Der neue Staudamm, den die Regierung in Addis Abeba braucht, um eine wachsende Bevölkerung und Ökonomie mit Energie zu versorgen, erlaubt es, den Wasserdurchfluss im Nil zu regulieren – zum Schaden des Sudan und Ägyptens. Seit Kurzem laufen vier Turbinen, der Stausee ist mit 60 von geplanten 71 Milliarden Kubikmetern Wasser fast gefüllt, aber die geplante Kapazität von 5.150 Megawatt Leistung noch nicht erreicht. Dass die Menge des Nilwassers in den vergangenen Monaten nicht massiv eingeschränkt wurde, ist den vergleichsweise starken Regenfällen zu verdanken.
Ägypten bombardierte Staudamm
Ägypten betrachtet Äthiopiens Riesenstaudamm als existenzielle Gefahr und hat darauf schon mehrfach mit Kriegsdrohungen reagiert. Durch die eigene Luftwaffe ließe sich das Stauwerk durchaus bombardieren und beschädigen.
An dieser Stelle kommt Somalia ins Spiel, ein „failed state“, der de facto in viele kleine Entitäten zerfallen ist. Äthiopien braucht als regionaler Player im Kräftemessen mit Ägypten, aber ebenso im Dienste seiner Prosperität einen direkten Zugang zum Meer. Das dazu auserkorene Berbera, größter Hafen am Horn von Afrika, liegt in Somaliland, der Nordregion Somalias am Golf von Aden, die sich 1991 vom Rest des Landes abgespalten hat. Somalias wechselnde Regimes haben dies nie respektiert. Einige westliche Länder schon, allen voran Großbritannien. Sie wurden in der relativ stabilen Region Somaliland höchst aktiv und haben sie wie einen de facto unabhängigen Staat behandelt.
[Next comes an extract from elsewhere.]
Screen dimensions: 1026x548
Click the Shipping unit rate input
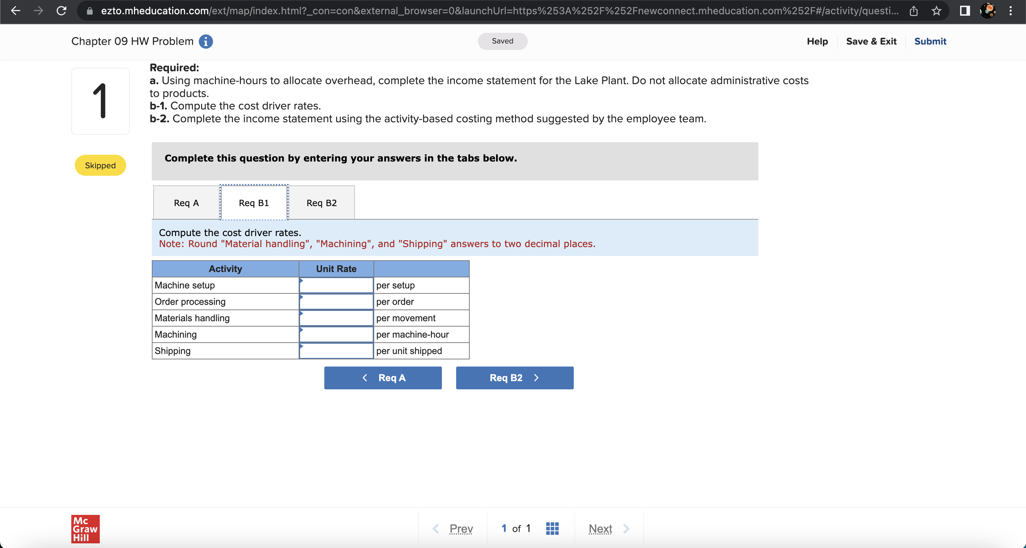click(336, 351)
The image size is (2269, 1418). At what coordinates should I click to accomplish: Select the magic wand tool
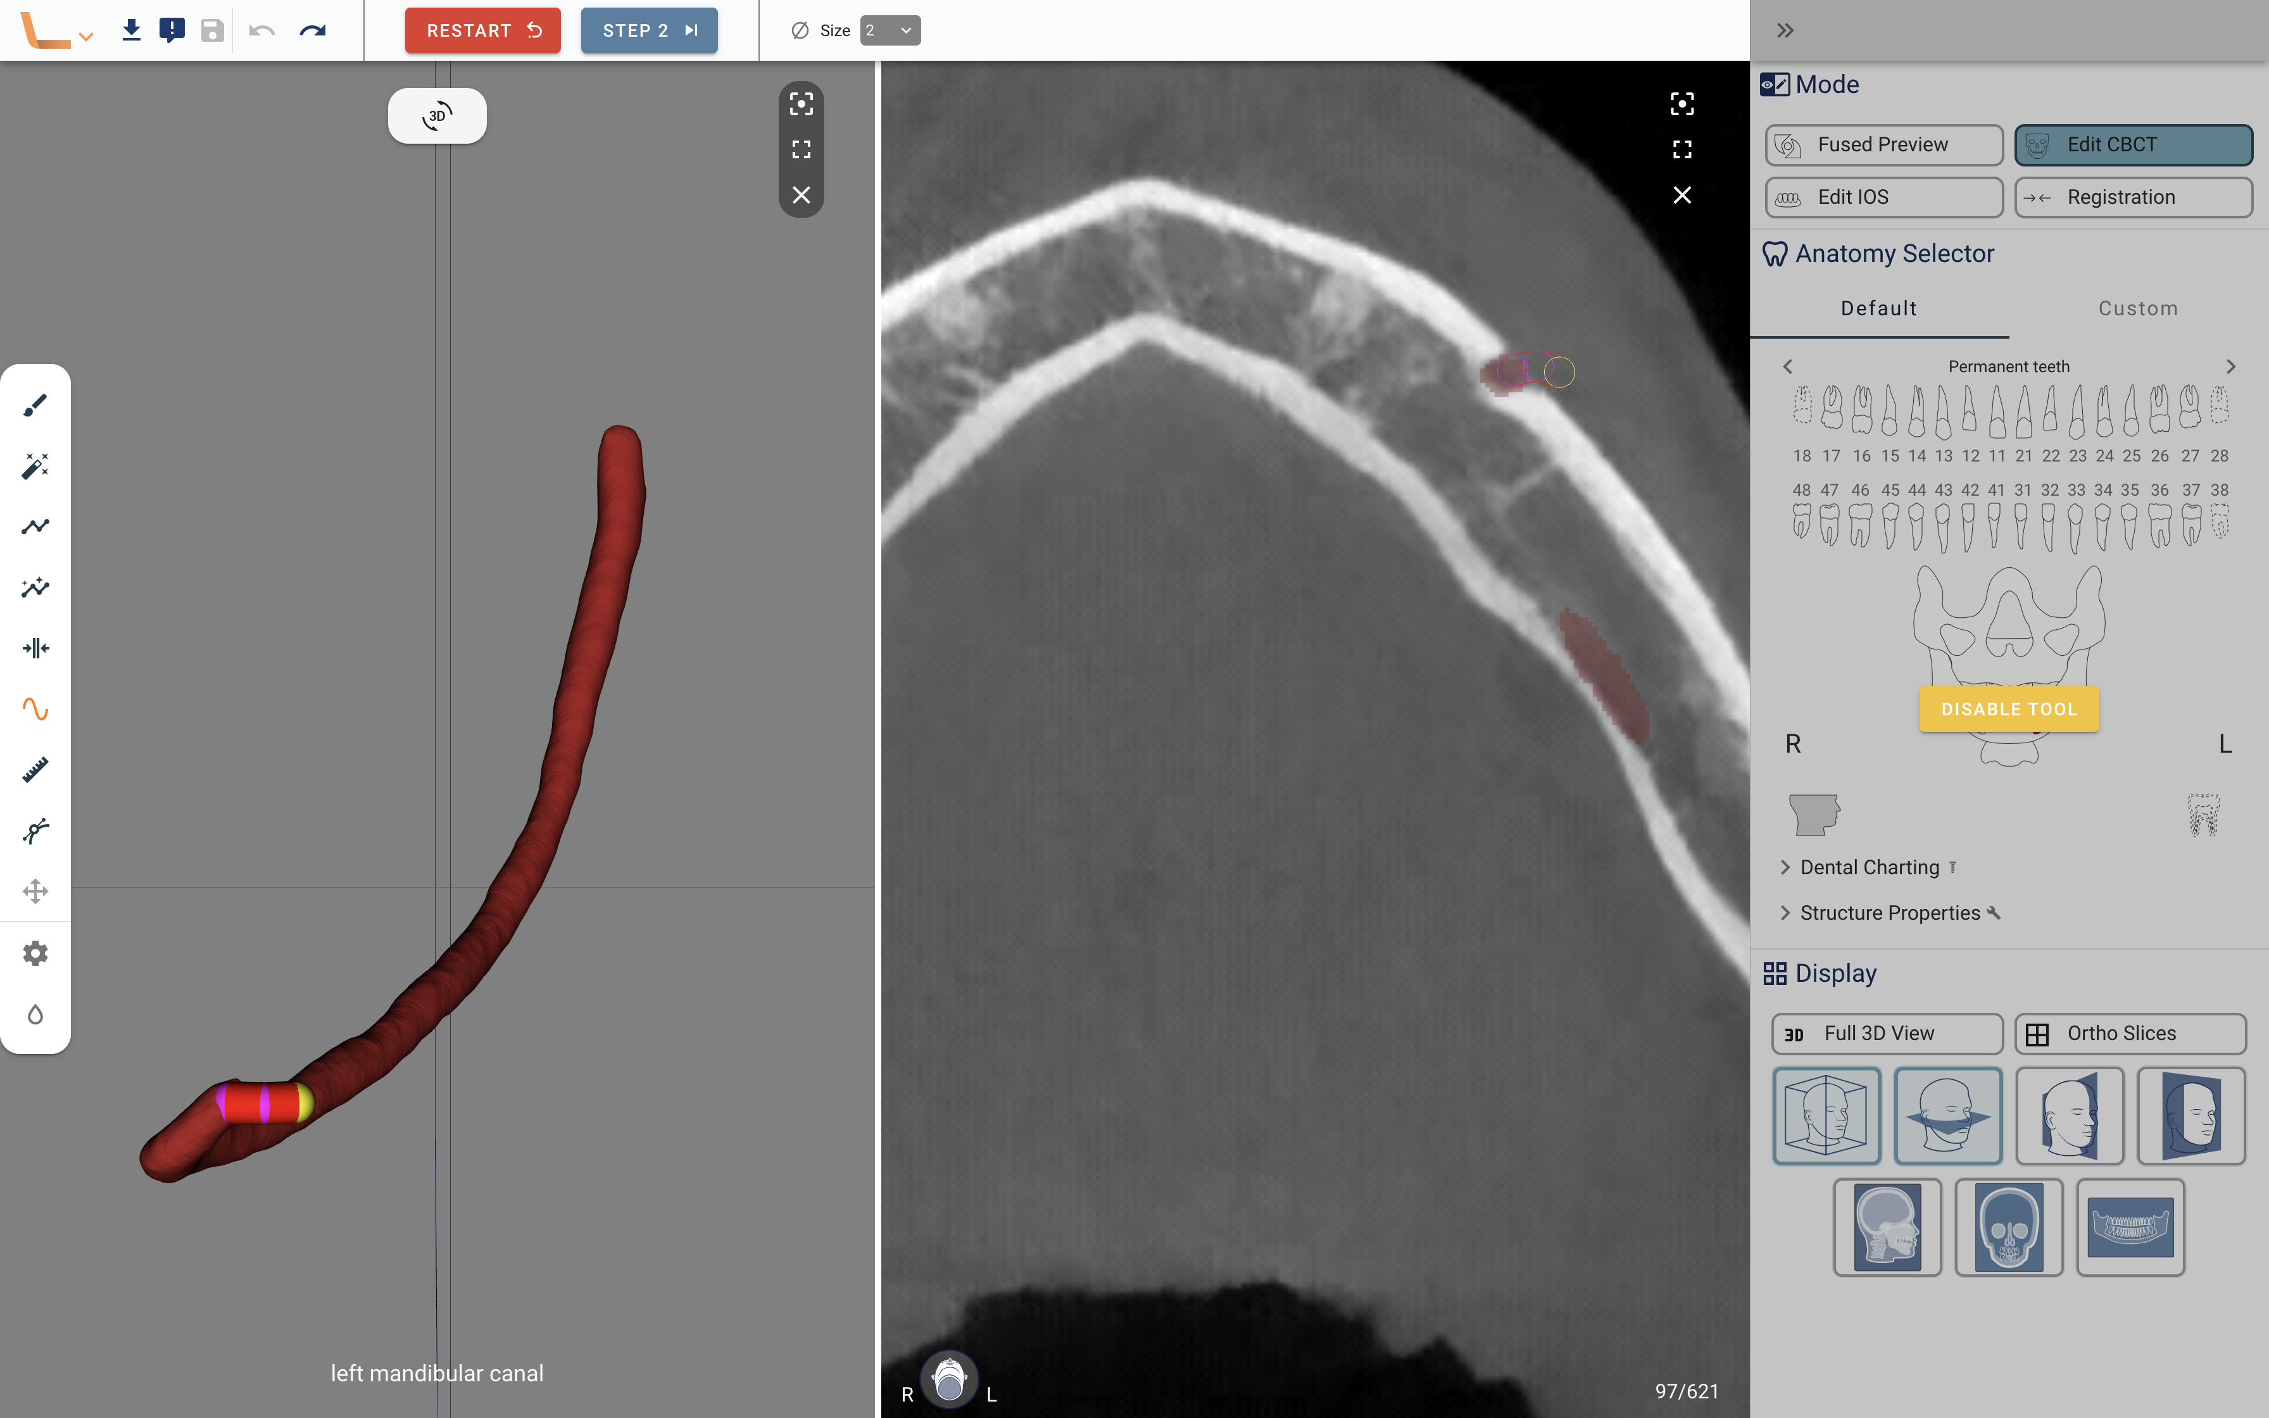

Das letzte Wort hat die UNO
Im Januar 2024 unterzeichnete Addis Abeba mit Somaliland eine Absichtserklärung, die Äthiopien eine Landverbindung nach Berbera und die Pacht des Hafens auch für militärische Zwecke sichert. Ein verbindlicher Vertrag soll folgen, was in den Augen der Regierung in Mogadischu ein weiterer Schritt zur Anerkennung Somalilands als souveräner Staat wäre. Sie hat daraufhin der Regierung in Addis Abeba ziemlich unverblümt mit militärischen Gegenmaßnahmen gedroht, dazu ägyptische Truppen ins Land gerufen und äthiopische Verbände zum Abzug aufgefordert. Die stehen mit einem Mandat der Afrikanischen Union (AU) als Teil einer Peacekeeping-Mission seit Jahren in Somalia.
Mitte August handelte dessen Präsident Hassan Sheikh Mohamud in Kairo ein Verteidigungsabkommen mit Ägypten aus, das die Entsendung von mindestens 10.000 ägyptischen Soldaten verspricht. Ende August schon landeten erste Vorauskommandos in Mogadischu. Formal geht es darum, die AMISOM als Friedenskorps der AU, das seit 2007 in Somalia gegen islamistische Al-Shabaab-Milizen operiert, durch eine neue Eingreiftruppe, AUSSOM genannt, zu ersetzen.
Ohne Afrikanische Union gegen die Islamisten?
Die AMISOM-Einheiten sollen bis Ende 2024 abziehen und mit ihnen die Äthiopier. Das neue Militäraufgebot – nunmehr in der Hauptsache getragen von Ägyptern – dürfte ab Anfang 2025 in Somalia einsatzbereit sein. Dessen Führung misstraut offenbar der Afrikanischen Union, weil die ihren Sitz in Addis Abeba hat. Äthiopien wolle Somalias staatliche Einheit zerstören, heißt es, deshalb der Flirt mit Somaliland. Jedoch haben äthiopische Truppen seit 2007 ständig in diesem Land gestanden, um im Rahmen von AMISOM oder auf eigene Faust die islamistischen Freischärler in Schach zu halten. Sie sollten freilich nur so lange präsent sein, bis die Regierung in Mogadischu die Kontrolle über ihr gesamtes Staatsgebiet wiedererlangt hatte. Die Frage, welchen Status man Somaliland zuerkennt, blieb ausgespart.
Tatsache ist, dass die islamistischen Milizen noch lang nicht besiegt sind, woraufhin die Afrikanische Union die neue Mission gebilligt, der UN-Sicherheitsrat aber das letzte Wort hat. Ob die äthiopischen Truppen unter all diesen Umständen friedlich abziehen oder den Kampf gegen die Islamisten auch ohne AU-Auftrag fortführen, das ist die große, ziemlich offene Frage.